Not surprisingly, the overall outcome of DL models is rather obscure, apart that it works, that is to say “the proof of the pudding is in the eating”. However, we should admit that data-driven and internal models share many issues concerning the insight of the underlying mechanisms, when real clinical cases are under analysis. Indeed, the needed simplifications and approximations are transparent to few scholars. Moreover, even the most renown and established models in medicine are practically useless if the statistics of biological variability was not included.
Many issues have risen about the use of data-driven black-box classifiers in diagnostic decisions making, such as the possible reduction of physician skills, reliability of digital data, intrinsic uncertainty in medicine and need to open the DL black box [8]. Those concerns involve model real usefulness, reliability, safety and effectiveness in a clinical environment [9, 10].
While clinical standards may be defined to test model safety and effectiveness, model opacity represents an open issue. Indeed, the General Data Protection regulation introduced by the European Union (articles 13, 14, and 15) includes some clauses about the right for all individuals to obtain “meaningful explanation of the logic involved” when automated decision-making takes place [11]. Thus, the development of enabling technologies and/or good practices able to explain the opaque inner working of these algorithms is mandatory to comply with the important principles behind these clauses [12].
We assume that model opacity may be alleviated by enriching the DL outcomes using the information that the model derives from its training and validation dataset in a user-friendly approach, letting radiologists take their final decision with due criticism.

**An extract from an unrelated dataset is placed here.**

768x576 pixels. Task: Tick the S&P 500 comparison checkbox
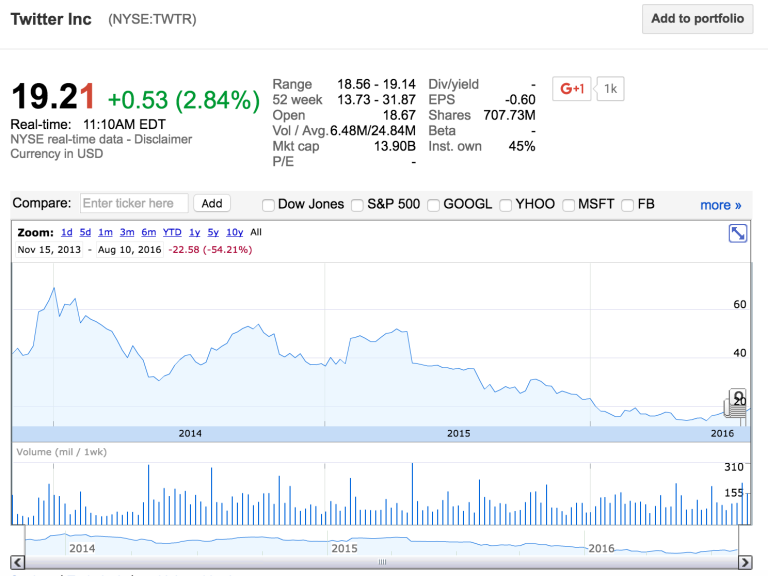[x=357, y=205]
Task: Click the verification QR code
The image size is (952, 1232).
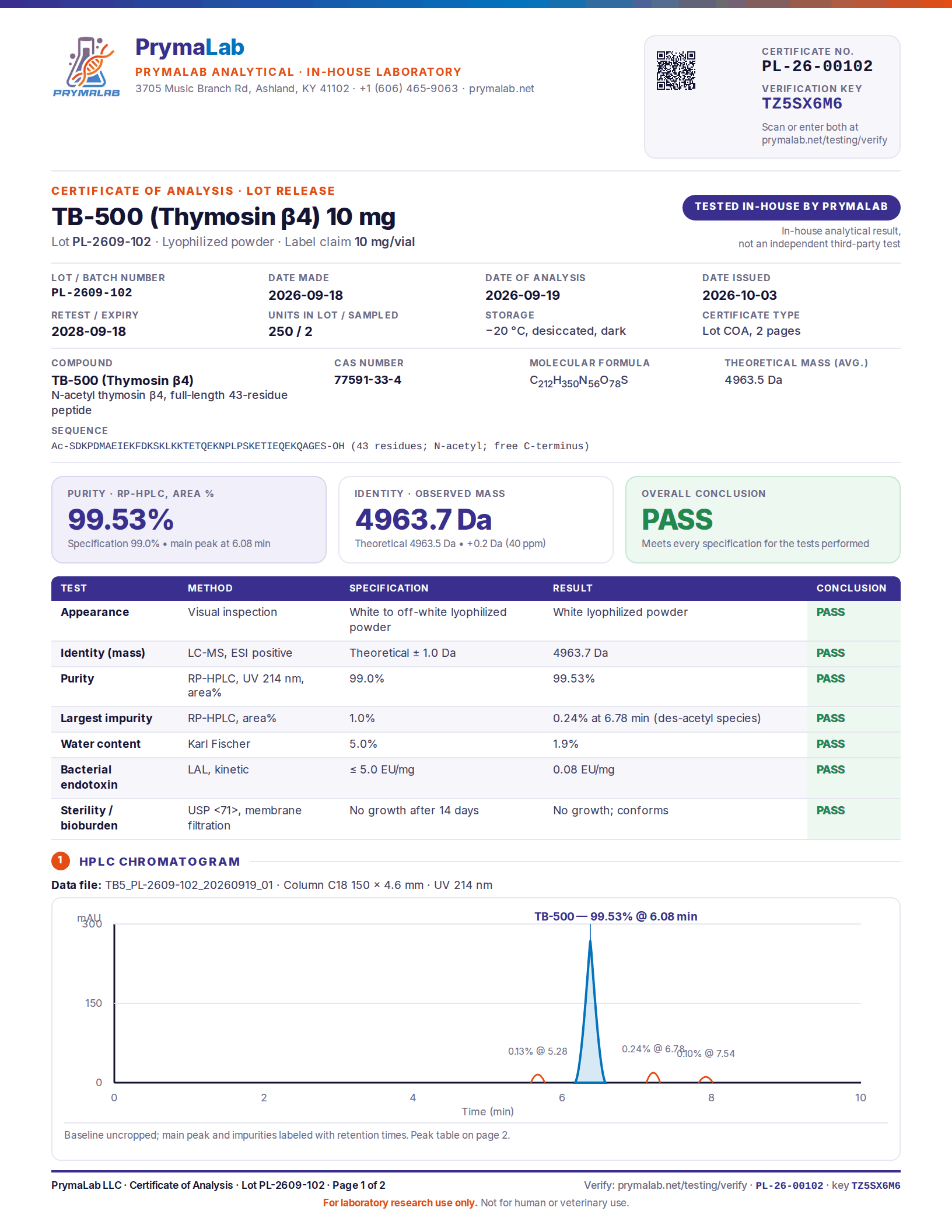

Paradoxically, the learning strategies of black-box DL models do facilitate this task. As mentioned above, DL trained models are defined by their architecture and massive set of parameters encrypting the information of the training and validation sets. So, the training/validation sets and the trained models are assumed as being strongly and binomially linked, which bears the non-trivial consequence that also the training/validation data set should be available to users. In our vision, if data is the only prior of a black box model, this should be made transparent in the same way as physical/physiological priors must be stated for internal (alias white-box) models. Nonetheless, we illustrate a transparency principle based on highlighting annotated cases (ACs) proximal to the current case (CC) out of a library linked to the DL model. The basic requirements are as follows (i) to furnish the library of ACs (training and/or validation sets), as annex of the trained algorithm; (ii) save the coordinates of the ACs in the classification space, to be used as indexing within the library; (iii) to define a metric in the classification space permitting to univocally define the proximity of ACs to the CC.
In this article, we describe our approach focusing on a specific DL model, namely a convolutional multi-layer neural networks used to perform a binary classification task.